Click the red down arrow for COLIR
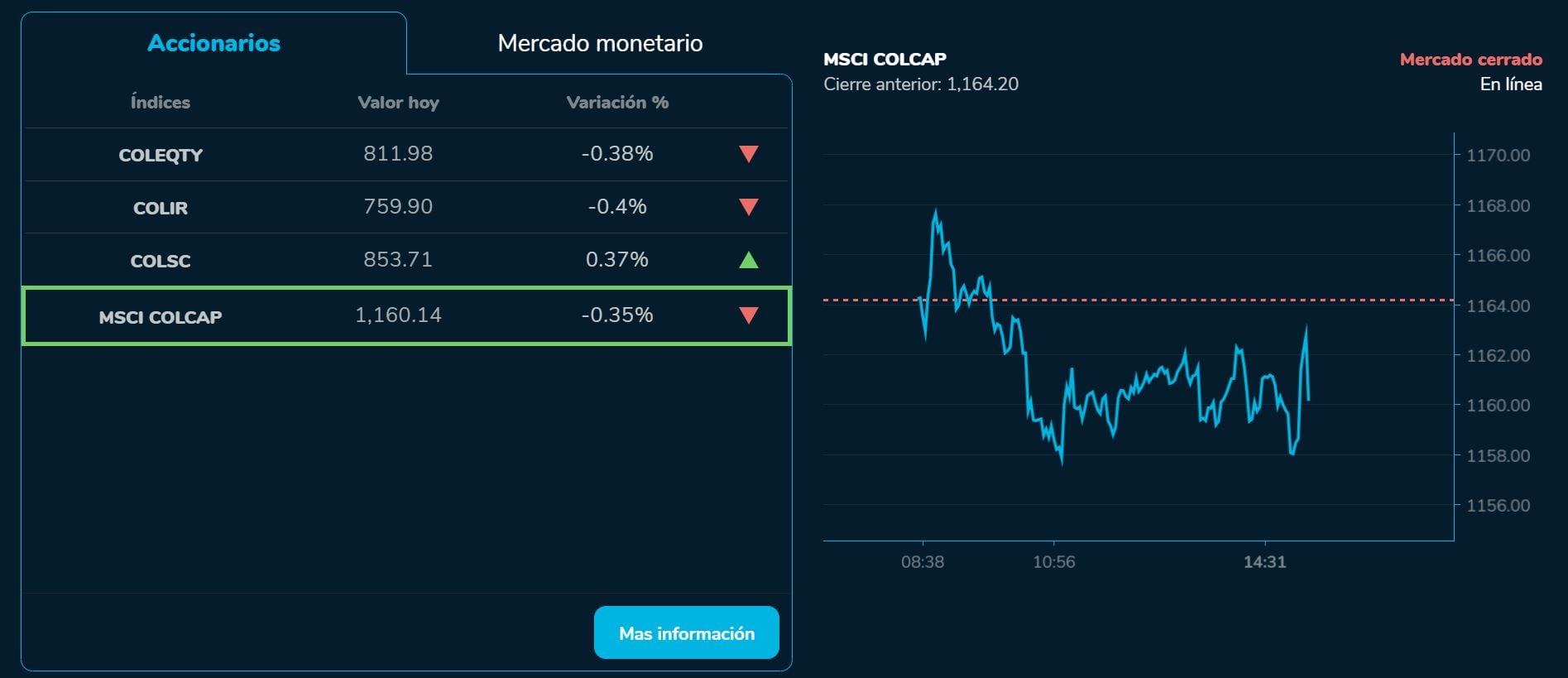 coord(748,207)
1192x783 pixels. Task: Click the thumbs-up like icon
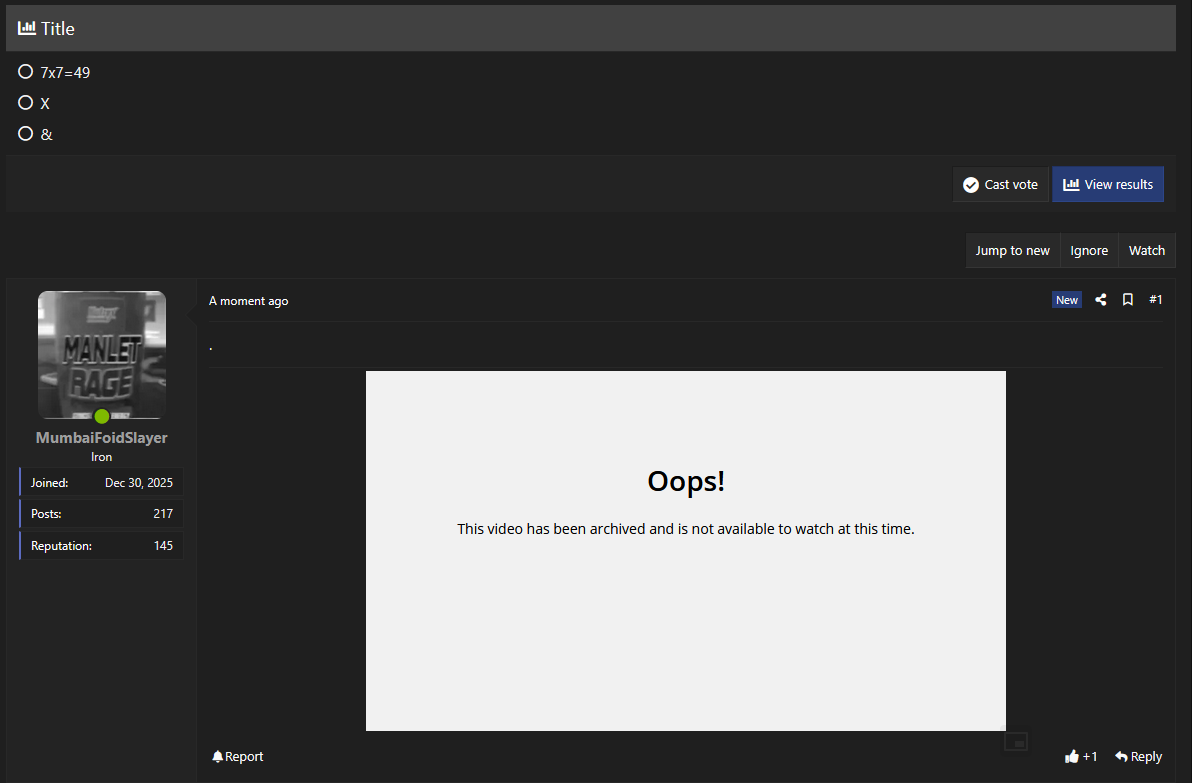(1072, 757)

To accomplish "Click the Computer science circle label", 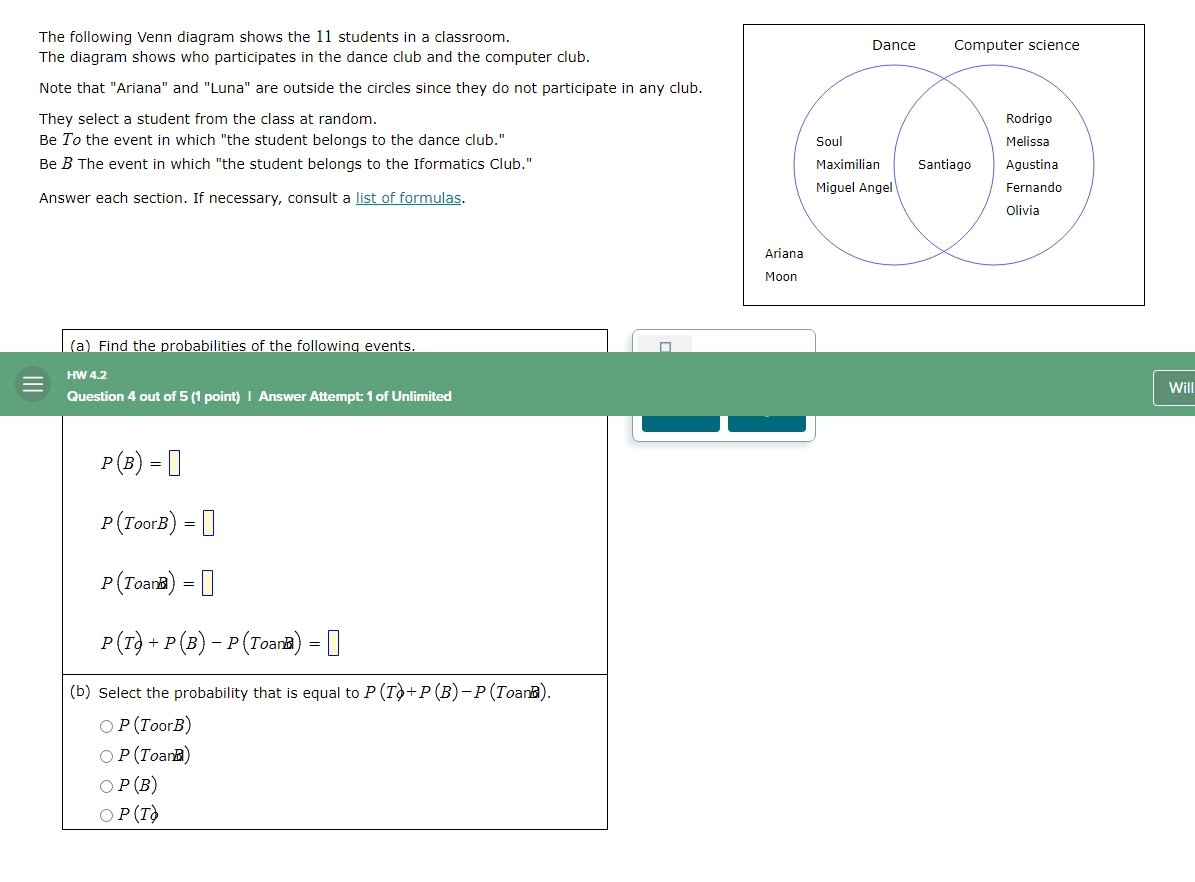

━━━━━━━━

* _Exercise objective_: Reproduce each line of the records exactly, and omit every picture.

* _Output_:
Click the red down arrow for COLIR
 coord(748,207)
1192x783 pixels. Task: Click the thumbs-up like icon
(1072, 757)

To accomplish "Click the Computer science circle label", 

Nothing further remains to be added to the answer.